* [Task requirements]: Nothing but the lines from the one holding "Given: Tap the Do Not Disturb moon icon" through the last line of the material below should be set down, exactly and without images.

* [Material provided]:
*** Block opens ***
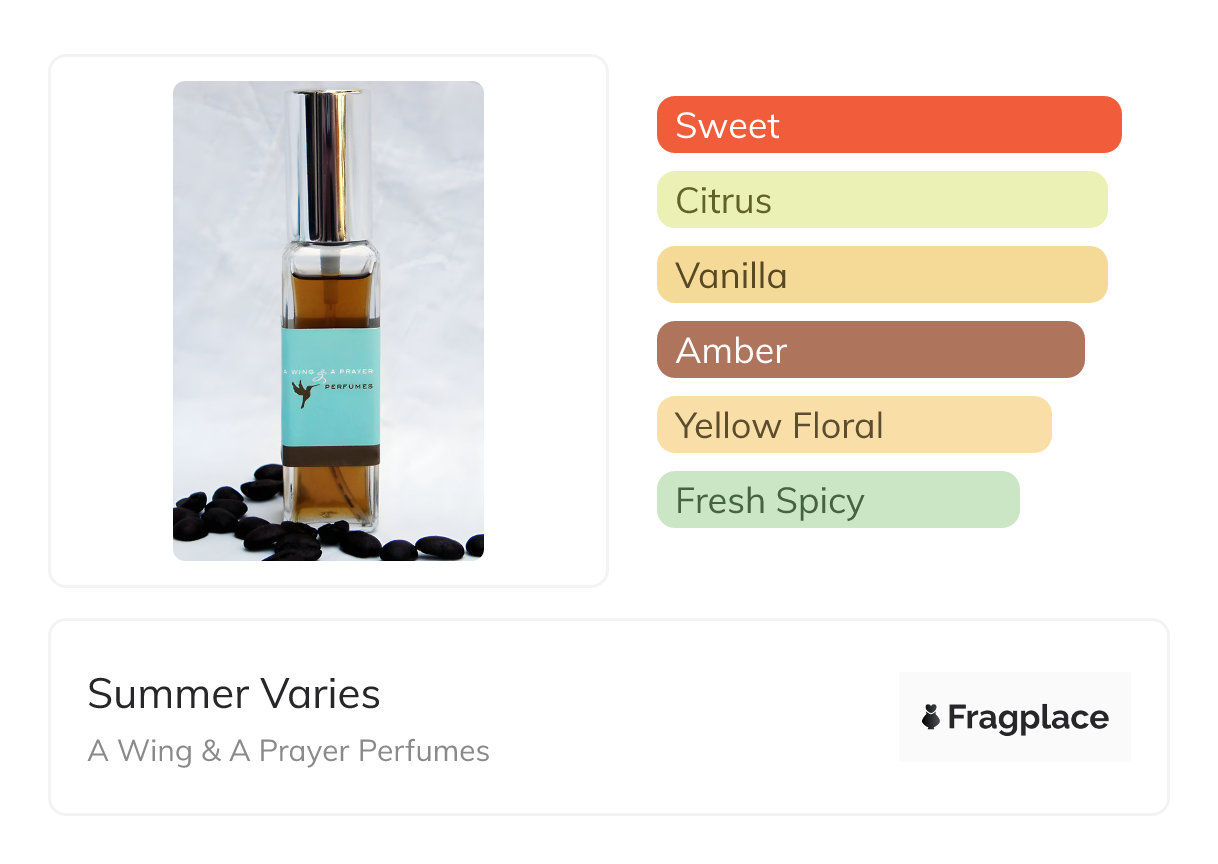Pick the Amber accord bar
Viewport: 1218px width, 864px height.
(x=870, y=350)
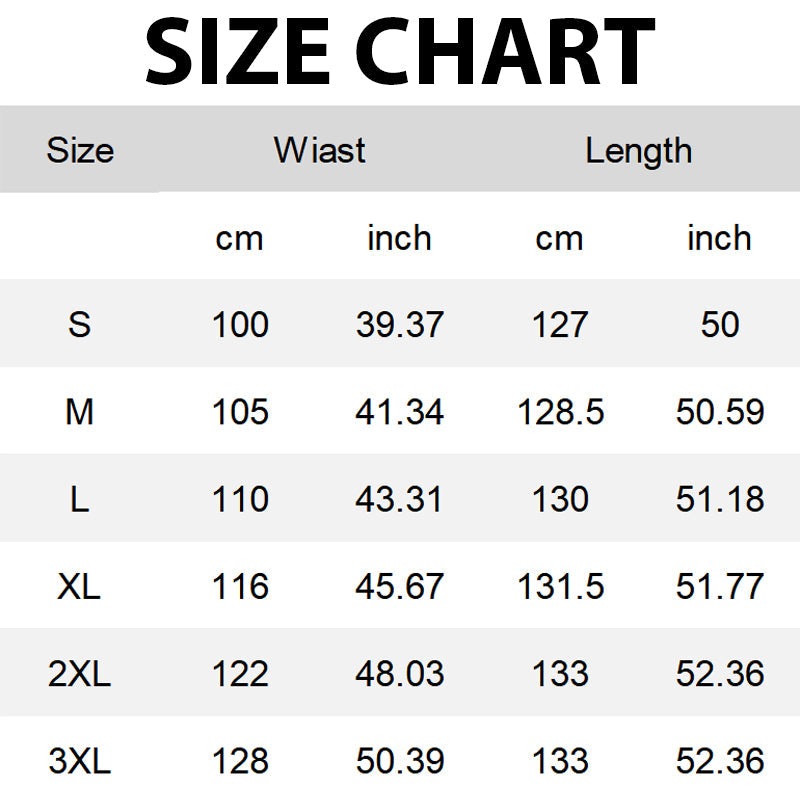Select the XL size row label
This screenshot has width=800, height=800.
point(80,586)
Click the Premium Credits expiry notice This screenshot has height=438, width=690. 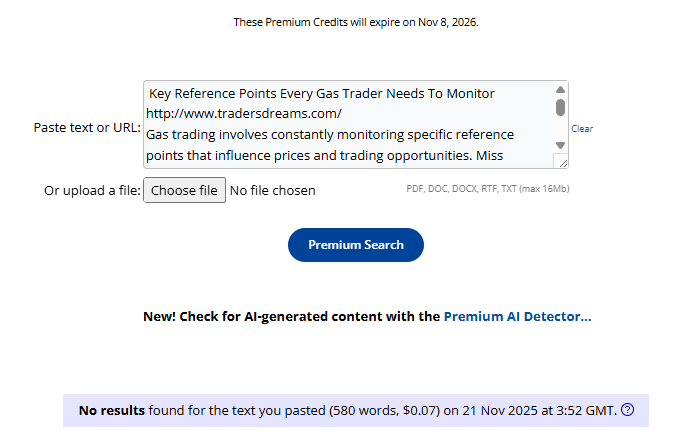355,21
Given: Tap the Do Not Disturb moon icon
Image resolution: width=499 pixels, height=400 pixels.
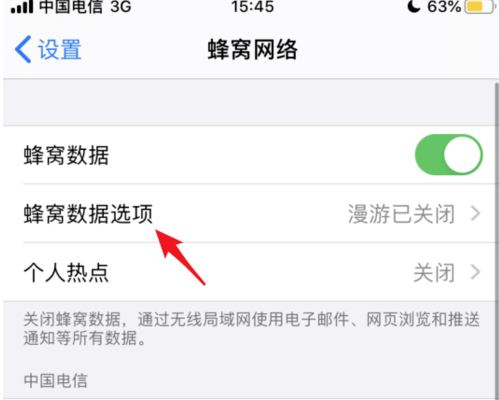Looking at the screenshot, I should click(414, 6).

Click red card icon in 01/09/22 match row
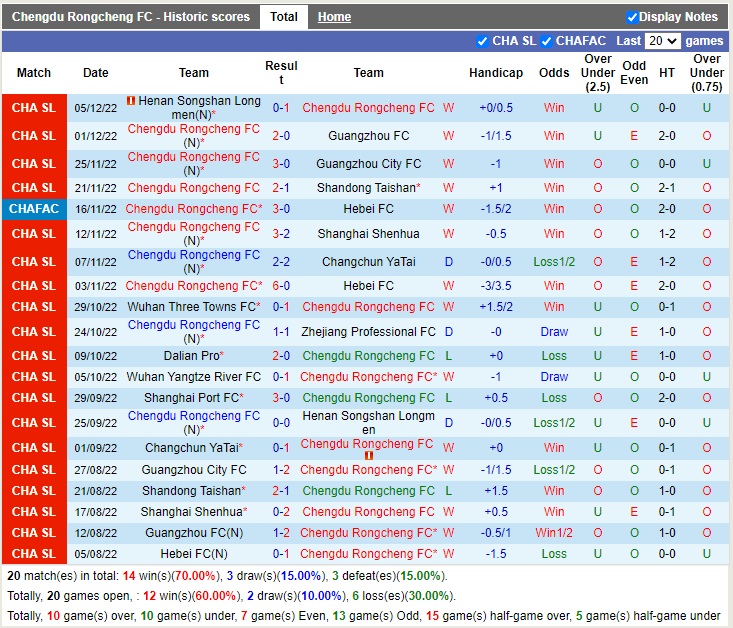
*** Block closes ***
* [Task output]:
Given: Tap the Do Not Disturb moon icon
Image resolution: width=499 pixels, height=400 pixels.
Looking at the screenshot, I should click(414, 6).

Click red card icon in 01/09/22 match row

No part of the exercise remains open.